■ **Dataset entries**:
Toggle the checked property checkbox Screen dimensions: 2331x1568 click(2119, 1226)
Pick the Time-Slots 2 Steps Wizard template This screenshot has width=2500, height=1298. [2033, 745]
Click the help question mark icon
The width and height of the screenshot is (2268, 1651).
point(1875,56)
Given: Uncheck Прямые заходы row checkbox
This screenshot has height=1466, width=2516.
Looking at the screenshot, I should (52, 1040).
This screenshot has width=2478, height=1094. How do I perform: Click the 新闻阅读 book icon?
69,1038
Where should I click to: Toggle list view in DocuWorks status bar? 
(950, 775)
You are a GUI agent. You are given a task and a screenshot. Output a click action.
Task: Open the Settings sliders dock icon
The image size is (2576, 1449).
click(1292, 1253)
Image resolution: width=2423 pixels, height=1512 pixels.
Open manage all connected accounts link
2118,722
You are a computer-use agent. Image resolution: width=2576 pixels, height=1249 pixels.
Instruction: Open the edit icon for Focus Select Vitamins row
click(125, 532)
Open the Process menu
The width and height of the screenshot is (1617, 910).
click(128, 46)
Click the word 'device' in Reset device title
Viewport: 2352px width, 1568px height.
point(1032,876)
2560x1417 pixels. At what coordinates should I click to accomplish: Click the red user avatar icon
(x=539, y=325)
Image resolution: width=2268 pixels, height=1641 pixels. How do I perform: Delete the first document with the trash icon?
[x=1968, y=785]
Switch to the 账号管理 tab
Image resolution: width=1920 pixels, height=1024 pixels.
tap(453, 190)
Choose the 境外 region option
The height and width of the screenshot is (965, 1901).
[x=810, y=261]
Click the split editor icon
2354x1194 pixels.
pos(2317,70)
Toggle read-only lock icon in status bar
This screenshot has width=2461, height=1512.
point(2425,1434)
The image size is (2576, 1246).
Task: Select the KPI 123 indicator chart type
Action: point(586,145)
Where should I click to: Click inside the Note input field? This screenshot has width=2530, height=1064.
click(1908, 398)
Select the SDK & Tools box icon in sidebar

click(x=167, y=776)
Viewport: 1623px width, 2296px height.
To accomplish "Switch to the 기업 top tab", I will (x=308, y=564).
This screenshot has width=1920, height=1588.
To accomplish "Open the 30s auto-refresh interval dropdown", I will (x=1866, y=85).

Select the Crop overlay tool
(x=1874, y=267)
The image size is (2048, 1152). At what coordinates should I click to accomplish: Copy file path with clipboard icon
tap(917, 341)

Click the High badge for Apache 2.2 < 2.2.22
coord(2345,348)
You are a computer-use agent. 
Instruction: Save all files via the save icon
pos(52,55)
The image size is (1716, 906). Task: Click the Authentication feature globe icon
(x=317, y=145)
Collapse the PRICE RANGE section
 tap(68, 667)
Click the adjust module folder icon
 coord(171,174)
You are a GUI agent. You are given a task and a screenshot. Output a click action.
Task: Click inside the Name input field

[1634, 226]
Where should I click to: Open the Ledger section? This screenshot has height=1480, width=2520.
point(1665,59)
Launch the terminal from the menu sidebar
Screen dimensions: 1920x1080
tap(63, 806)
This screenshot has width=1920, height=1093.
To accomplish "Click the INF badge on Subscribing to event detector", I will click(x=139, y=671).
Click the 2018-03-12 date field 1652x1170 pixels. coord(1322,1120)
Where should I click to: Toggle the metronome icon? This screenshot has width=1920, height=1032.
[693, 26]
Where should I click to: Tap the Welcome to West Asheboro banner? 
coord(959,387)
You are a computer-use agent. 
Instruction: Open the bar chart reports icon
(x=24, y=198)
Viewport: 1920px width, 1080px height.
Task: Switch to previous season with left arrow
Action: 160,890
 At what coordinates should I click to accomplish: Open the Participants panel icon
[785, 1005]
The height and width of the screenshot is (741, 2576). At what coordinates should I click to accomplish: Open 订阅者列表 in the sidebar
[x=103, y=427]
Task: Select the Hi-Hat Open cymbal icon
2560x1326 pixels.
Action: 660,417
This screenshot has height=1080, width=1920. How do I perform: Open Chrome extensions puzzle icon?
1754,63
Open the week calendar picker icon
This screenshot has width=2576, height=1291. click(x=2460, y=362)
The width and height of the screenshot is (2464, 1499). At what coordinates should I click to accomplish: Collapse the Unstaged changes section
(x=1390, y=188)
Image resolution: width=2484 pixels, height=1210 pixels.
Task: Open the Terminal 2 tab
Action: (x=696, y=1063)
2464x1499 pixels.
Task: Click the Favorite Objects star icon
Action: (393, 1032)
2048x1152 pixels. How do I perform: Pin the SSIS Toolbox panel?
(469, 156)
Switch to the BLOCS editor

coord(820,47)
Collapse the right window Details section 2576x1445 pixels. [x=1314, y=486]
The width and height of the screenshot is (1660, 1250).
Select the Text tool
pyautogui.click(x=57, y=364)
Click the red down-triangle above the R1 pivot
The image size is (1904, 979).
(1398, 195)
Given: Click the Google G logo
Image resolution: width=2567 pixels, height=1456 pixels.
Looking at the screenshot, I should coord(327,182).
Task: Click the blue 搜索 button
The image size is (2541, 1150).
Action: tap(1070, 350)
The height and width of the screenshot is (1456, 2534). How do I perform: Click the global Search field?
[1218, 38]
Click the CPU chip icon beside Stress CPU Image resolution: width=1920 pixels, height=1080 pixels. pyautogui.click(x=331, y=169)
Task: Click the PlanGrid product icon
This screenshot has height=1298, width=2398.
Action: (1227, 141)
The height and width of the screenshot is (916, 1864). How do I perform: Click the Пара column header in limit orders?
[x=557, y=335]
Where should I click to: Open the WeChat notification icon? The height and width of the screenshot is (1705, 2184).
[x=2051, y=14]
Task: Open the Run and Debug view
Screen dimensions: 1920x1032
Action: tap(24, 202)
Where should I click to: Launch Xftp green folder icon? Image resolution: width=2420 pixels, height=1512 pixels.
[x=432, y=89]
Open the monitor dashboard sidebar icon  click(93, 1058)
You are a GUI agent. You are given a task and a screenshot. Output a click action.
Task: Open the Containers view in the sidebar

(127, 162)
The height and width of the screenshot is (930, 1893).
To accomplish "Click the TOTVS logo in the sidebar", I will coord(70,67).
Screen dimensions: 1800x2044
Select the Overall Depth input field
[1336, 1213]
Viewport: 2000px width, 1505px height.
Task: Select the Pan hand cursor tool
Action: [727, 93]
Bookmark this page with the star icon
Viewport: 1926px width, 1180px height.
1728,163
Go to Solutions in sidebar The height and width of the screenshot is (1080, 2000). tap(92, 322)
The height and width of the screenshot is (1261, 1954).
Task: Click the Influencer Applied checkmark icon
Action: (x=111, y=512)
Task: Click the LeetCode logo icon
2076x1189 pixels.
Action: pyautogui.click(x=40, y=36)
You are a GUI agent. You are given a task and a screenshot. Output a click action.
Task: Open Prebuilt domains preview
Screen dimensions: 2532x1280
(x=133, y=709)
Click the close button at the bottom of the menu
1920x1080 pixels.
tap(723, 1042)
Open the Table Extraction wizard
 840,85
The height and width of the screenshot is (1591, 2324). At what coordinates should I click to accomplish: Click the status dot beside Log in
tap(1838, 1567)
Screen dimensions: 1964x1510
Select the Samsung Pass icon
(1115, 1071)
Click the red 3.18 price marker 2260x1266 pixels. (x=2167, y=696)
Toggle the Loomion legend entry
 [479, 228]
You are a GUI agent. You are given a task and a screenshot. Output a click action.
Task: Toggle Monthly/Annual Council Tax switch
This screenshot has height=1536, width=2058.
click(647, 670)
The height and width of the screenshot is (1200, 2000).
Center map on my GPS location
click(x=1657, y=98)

■ **What you should do**: Would you restate the material above word for word?

■ **Written solution**:
Toggle the checked property checkbox Screen dimensions: 2331x1568 click(2119, 1226)
Pick the Time-Slots 2 Steps Wizard template This screenshot has width=2500, height=1298. [2033, 745]
Click the help question mark icon
The width and height of the screenshot is (2268, 1651).
point(1875,56)
Given: Uncheck Прямые заходы row checkbox
This screenshot has height=1466, width=2516.
Looking at the screenshot, I should (52, 1040).
This screenshot has width=2478, height=1094. How do I perform: Click the 新闻阅读 book icon?
69,1038
Where should I click to: Toggle list view in DocuWorks status bar? 
(950, 775)
You are a GUI agent. You are given a task and a screenshot. Output a click action.
Task: Open the Settings sliders dock icon
The image size is (2576, 1449).
click(1292, 1253)
Image resolution: width=2423 pixels, height=1512 pixels.
Open manage all connected accounts link
2118,722
You are a computer-use agent. Image resolution: width=2576 pixels, height=1249 pixels.
Instruction: Open the edit icon for Focus Select Vitamins row
click(125, 532)
Open the Process menu
The width and height of the screenshot is (1617, 910).
click(128, 46)
Click the word 'device' in Reset device title
Viewport: 2352px width, 1568px height.
point(1032,876)
2560x1417 pixels. At what coordinates should I click to accomplish: Click the red user avatar icon
(x=539, y=325)
Image resolution: width=2268 pixels, height=1641 pixels. How do I perform: Delete the first document with the trash icon?
[x=1968, y=785]
Switch to the 账号管理 tab
Image resolution: width=1920 pixels, height=1024 pixels.
tap(453, 190)
Choose the 境外 region option
The height and width of the screenshot is (965, 1901).
[x=810, y=261]
Click the split editor icon
2354x1194 pixels.
pos(2317,70)
Toggle read-only lock icon in status bar
This screenshot has width=2461, height=1512.
point(2425,1434)
The image size is (2576, 1246).
Task: Select the KPI 123 indicator chart type
Action: point(586,145)
Where should I click to: Click inside the Note input field? This screenshot has width=2530, height=1064.
click(1908, 398)
Select the SDK & Tools box icon in sidebar

click(x=167, y=776)
Viewport: 1623px width, 2296px height.
To accomplish "Switch to the 기업 top tab", I will (x=308, y=564).
This screenshot has width=1920, height=1588.
To accomplish "Open the 30s auto-refresh interval dropdown", I will (x=1866, y=85).

Select the Crop overlay tool
(x=1874, y=267)
The image size is (2048, 1152). At what coordinates should I click to accomplish: Copy file path with clipboard icon
tap(917, 341)

Click the High badge for Apache 2.2 < 2.2.22
coord(2345,348)
You are a computer-use agent. 
Instruction: Save all files via the save icon
pos(52,55)
The image size is (1716, 906). Task: Click the Authentication feature globe icon
(x=317, y=145)
Collapse the PRICE RANGE section
 tap(68, 667)
Click the adjust module folder icon
 coord(171,174)
You are a GUI agent. You are given a task and a screenshot. Output a click action.
Task: Click inside the Name input field

[1634, 226]
Where should I click to: Open the Ledger section? This screenshot has height=1480, width=2520.
point(1665,59)
Launch the terminal from the menu sidebar
Screen dimensions: 1920x1080
tap(63, 806)
This screenshot has width=1920, height=1093.
To accomplish "Click the INF badge on Subscribing to event detector", I will click(x=139, y=671).
Click the 2018-03-12 date field 1652x1170 pixels. coord(1322,1120)
Where should I click to: Toggle the metronome icon? This screenshot has width=1920, height=1032.
[693, 26]
Where should I click to: Tap the Welcome to West Asheboro banner? 
coord(959,387)
You are a computer-use agent. 
Instruction: Open the bar chart reports icon
(x=24, y=198)
Viewport: 1920px width, 1080px height.
Task: Switch to previous season with left arrow
Action: 160,890
 At what coordinates should I click to accomplish: Open the Participants panel icon
[785, 1005]
The height and width of the screenshot is (741, 2576). At what coordinates should I click to accomplish: Open 订阅者列表 in the sidebar
[x=103, y=427]
Task: Select the Hi-Hat Open cymbal icon
2560x1326 pixels.
Action: 660,417
This screenshot has height=1080, width=1920. How do I perform: Open Chrome extensions puzzle icon?
1754,63
Open the week calendar picker icon
This screenshot has width=2576, height=1291. click(x=2460, y=362)
The width and height of the screenshot is (2464, 1499). At what coordinates should I click to accomplish: Collapse the Unstaged changes section
(x=1390, y=188)
Image resolution: width=2484 pixels, height=1210 pixels.
Task: Open the Terminal 2 tab
Action: (x=696, y=1063)
2464x1499 pixels.
Task: Click the Favorite Objects star icon
Action: (393, 1032)
2048x1152 pixels. How do I perform: Pin the SSIS Toolbox panel?
(469, 156)
Switch to the BLOCS editor

coord(820,47)
Collapse the right window Details section 2576x1445 pixels. [x=1314, y=486]
The width and height of the screenshot is (1660, 1250).
Select the Text tool
pyautogui.click(x=57, y=364)
Click the red down-triangle above the R1 pivot
The image size is (1904, 979).
(1398, 195)
Given: Click the Google G logo
Image resolution: width=2567 pixels, height=1456 pixels.
Looking at the screenshot, I should coord(327,182).
Task: Click the blue 搜索 button
The image size is (2541, 1150).
Action: tap(1070, 350)
The height and width of the screenshot is (1456, 2534). How do I perform: Click the global Search field?
[1218, 38]
Click the CPU chip icon beside Stress CPU Image resolution: width=1920 pixels, height=1080 pixels. pyautogui.click(x=331, y=169)
Task: Click the PlanGrid product icon
This screenshot has height=1298, width=2398.
Action: (1227, 141)
The height and width of the screenshot is (916, 1864). How do I perform: Click the Пара column header in limit orders?
[x=557, y=335]
Where should I click to: Open the WeChat notification icon? The height and width of the screenshot is (1705, 2184).
[x=2051, y=14]
Task: Open the Run and Debug view
Screen dimensions: 1920x1032
Action: tap(24, 202)
Where should I click to: Launch Xftp green folder icon? Image resolution: width=2420 pixels, height=1512 pixels.
[x=432, y=89]
Open the monitor dashboard sidebar icon  click(93, 1058)
You are a GUI agent. You are given a task and a screenshot. Output a click action.
Task: Open the Containers view in the sidebar

(127, 162)
The height and width of the screenshot is (930, 1893).
To accomplish "Click the TOTVS logo in the sidebar", I will coord(70,67).
Screen dimensions: 1800x2044
Select the Overall Depth input field
[1336, 1213]
Viewport: 2000px width, 1505px height.
Task: Select the Pan hand cursor tool
Action: [727, 93]
Bookmark this page with the star icon
Viewport: 1926px width, 1180px height.
1728,163
Go to Solutions in sidebar The height and width of the screenshot is (1080, 2000). tap(92, 322)
The height and width of the screenshot is (1261, 1954).
Task: Click the Influencer Applied checkmark icon
Action: (x=111, y=512)
Task: Click the LeetCode logo icon
2076x1189 pixels.
Action: pyautogui.click(x=40, y=36)
You are a GUI agent. You are given a task and a screenshot. Output a click action.
Task: Open Prebuilt domains preview
Screen dimensions: 2532x1280
(x=133, y=709)
Click the close button at the bottom of the menu
1920x1080 pixels.
tap(723, 1042)
Open the Table Extraction wizard
 840,85
The height and width of the screenshot is (1591, 2324). At what coordinates should I click to accomplish: Click the status dot beside Log in
tap(1838, 1567)
Screen dimensions: 1964x1510
Select the Samsung Pass icon
(1115, 1071)
Click the red 3.18 price marker 2260x1266 pixels. (x=2167, y=696)
Toggle the Loomion legend entry
 [479, 228]
You are a GUI agent. You are given a task and a screenshot. Output a click action.
Task: Toggle Monthly/Annual Council Tax switch
This screenshot has height=1536, width=2058.
click(647, 670)
The height and width of the screenshot is (1200, 2000).
Center map on my GPS location
click(x=1657, y=98)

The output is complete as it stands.